Inflammation location, but not type, determines the increase in TGF-β1 and IGF-1 expression and collagen deposition in IBD intestine



Background and Aims

Inflammatory bowel disease (IBD) is frequently complicated by extracellular matrix (ECM) changes that may result in fibrosis. Transforming growth factor (TGF)-β1 and insulin-like growth factor (IGF)-1 mediate numerous ECM changes. Our aim was to determine whether TGF-β1 and IGF-1 are involved in intestinal ECM collagen regulation and what impact the inflammatory infiltrate has on their expression.


TGF-β1 and IGF-1 mRNA and protein were assessed in fibrosed Crohn's disease (CD), inflamed CD, inflamed ulcerative colitis (UC), and control intestine using in situ hybridization and immunohistochemistry. Collagen types I and III were quantified by electron immunohistochemistry.


In CD, increased TGF-β1 and IGF-1 mRNA expression was transmural.

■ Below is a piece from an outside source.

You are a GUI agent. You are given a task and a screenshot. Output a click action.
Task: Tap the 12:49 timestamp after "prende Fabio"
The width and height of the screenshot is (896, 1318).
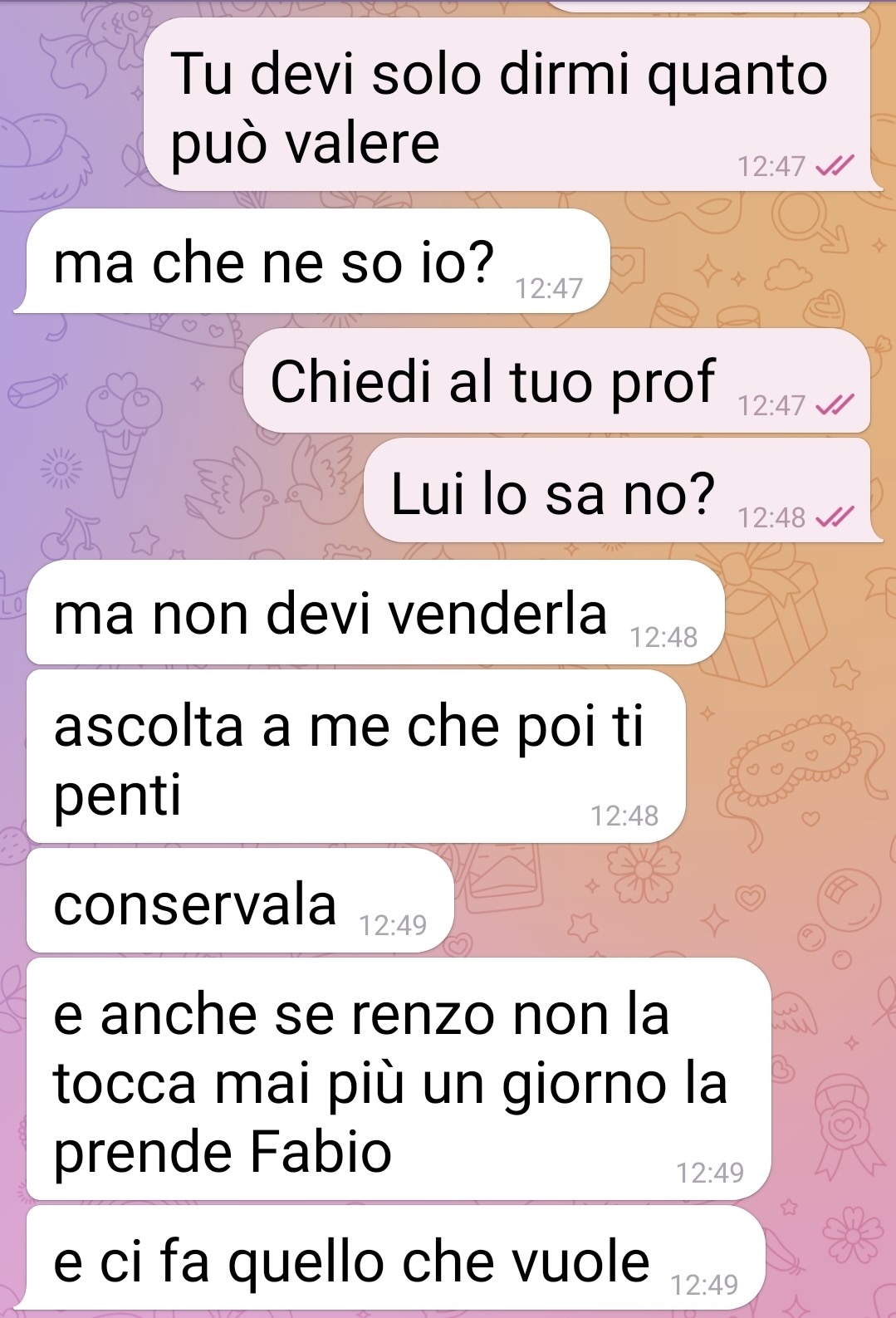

In UC, the increase was confined to the lamina propria and submucosa. In both, distribution of TGF-β1 and IGF-1 protein matched mRNA expression and coincided with the distribution of the inflammatory infiltrate. An increase in the collagen type III:I ratio in both CD and UC also coincided with the inflammatory infiltrate.


These findings suggest that TGF-β1 and IGF-1 are involved in intestinal ECM remodeling in IBD, and their enhanced expression depends on the presence and location of inflammatory infiltrates rather than the type of IBD.